## [Records for the task]
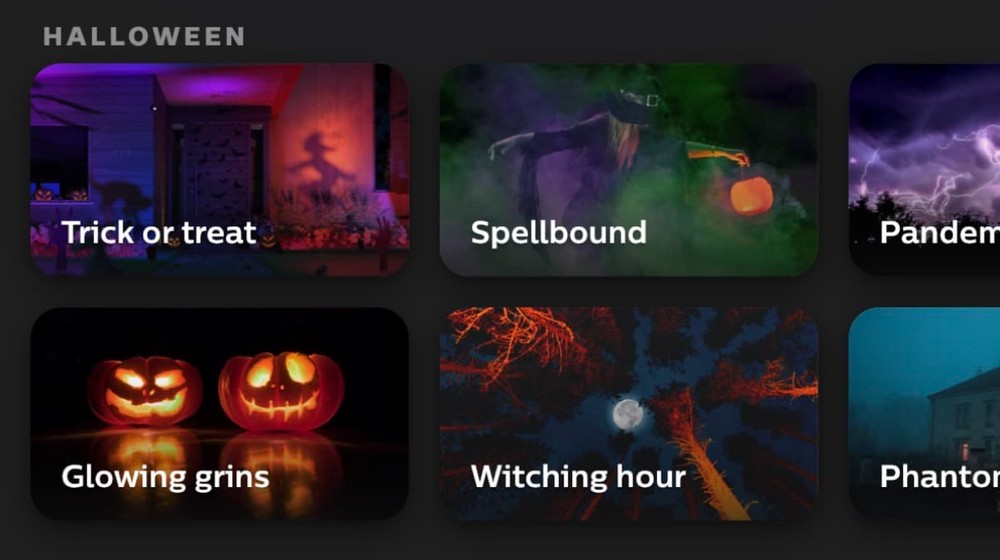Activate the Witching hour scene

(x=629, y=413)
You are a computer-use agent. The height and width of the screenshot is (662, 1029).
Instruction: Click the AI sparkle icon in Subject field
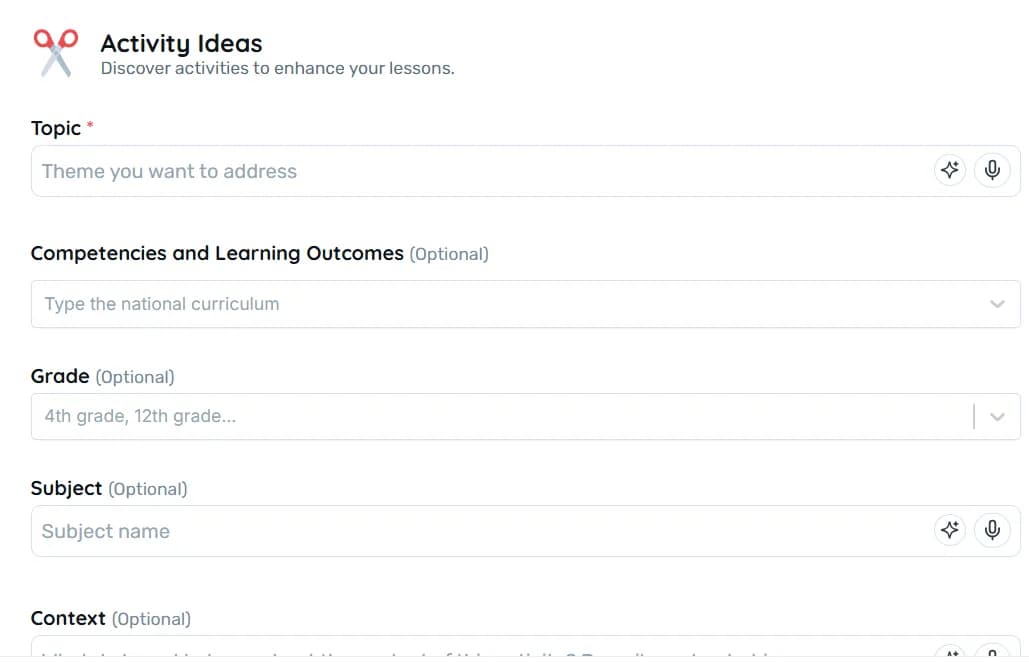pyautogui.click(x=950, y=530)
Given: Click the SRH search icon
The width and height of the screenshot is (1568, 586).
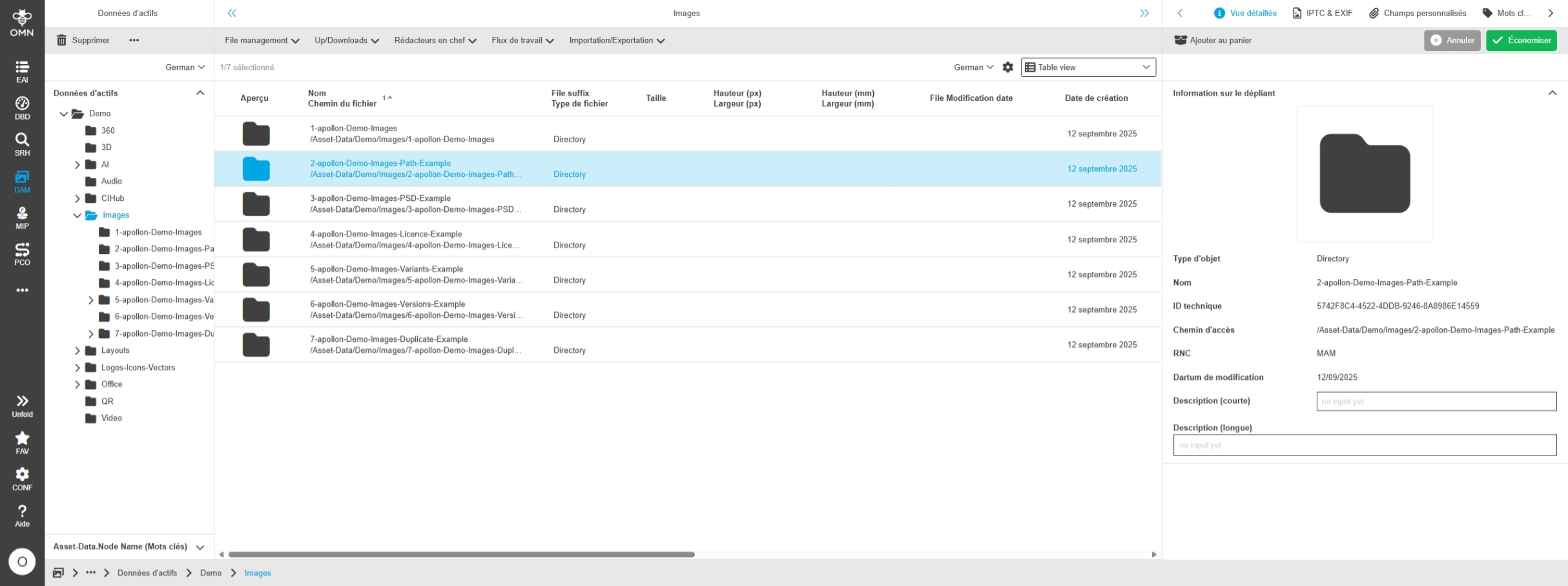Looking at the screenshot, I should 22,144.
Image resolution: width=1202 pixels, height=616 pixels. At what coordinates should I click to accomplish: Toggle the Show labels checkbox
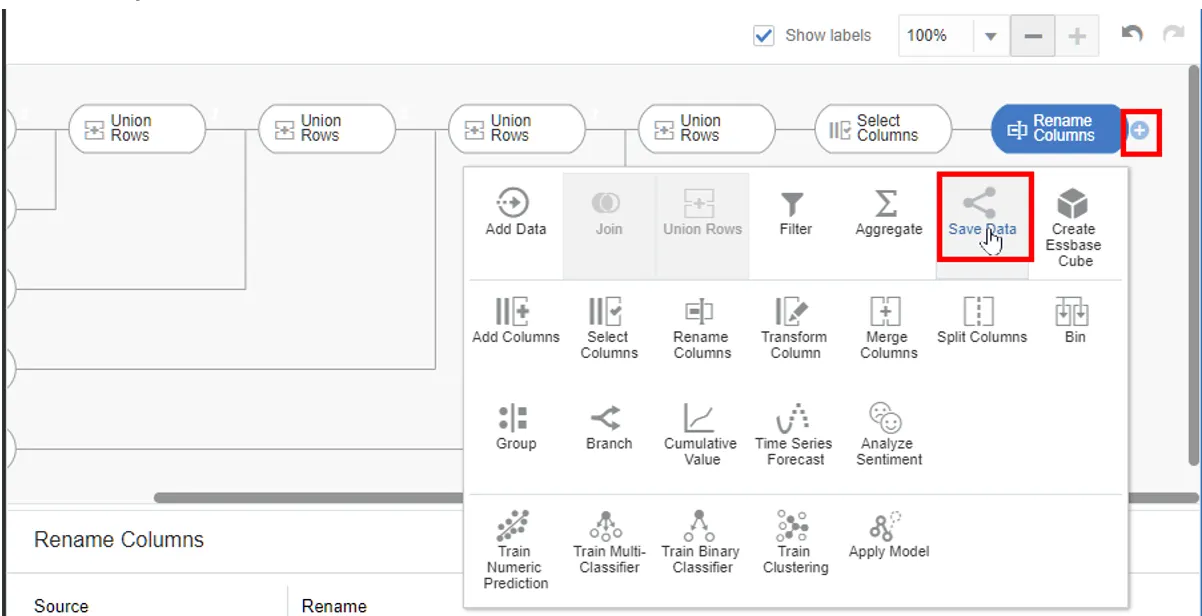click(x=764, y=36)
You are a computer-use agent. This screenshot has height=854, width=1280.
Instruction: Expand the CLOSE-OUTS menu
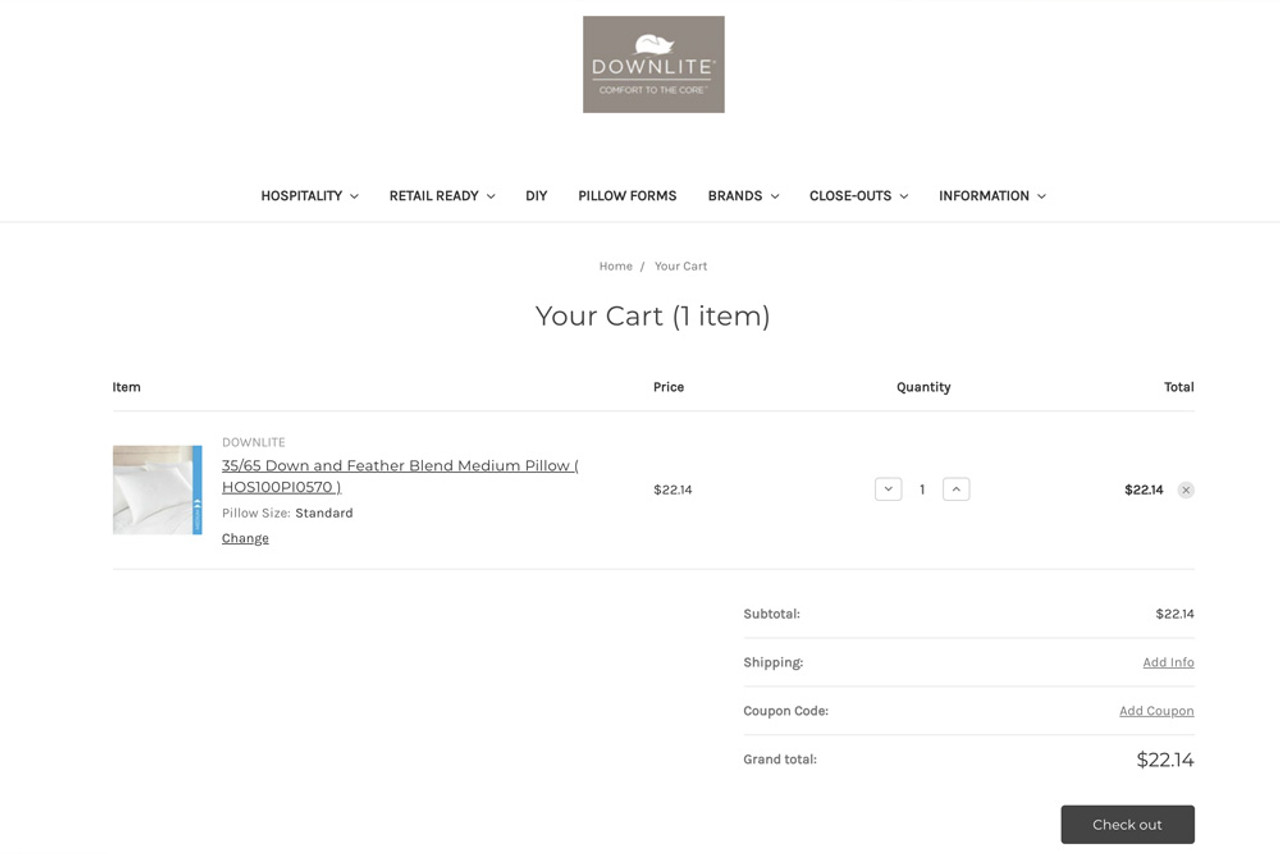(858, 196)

## [Directions]
Output nothing but the lines from the line with "You are a computer-use agent. The" through the last line of the material above, please, word for word and without the pictures.

## [Reply]
You are a computer-use agent. The height and width of the screenshot is (662, 1029).
Instruction: Click the AI sparkle icon in Subject field
pyautogui.click(x=950, y=530)
Given: Click the SRH search icon
The width and height of the screenshot is (1568, 586).
Looking at the screenshot, I should 22,144.
Image resolution: width=1202 pixels, height=616 pixels. At what coordinates should I click to accomplish: Toggle the Show labels checkbox
click(x=764, y=36)
You are a computer-use agent. This screenshot has height=854, width=1280.
Instruction: Expand the CLOSE-OUTS menu
(858, 196)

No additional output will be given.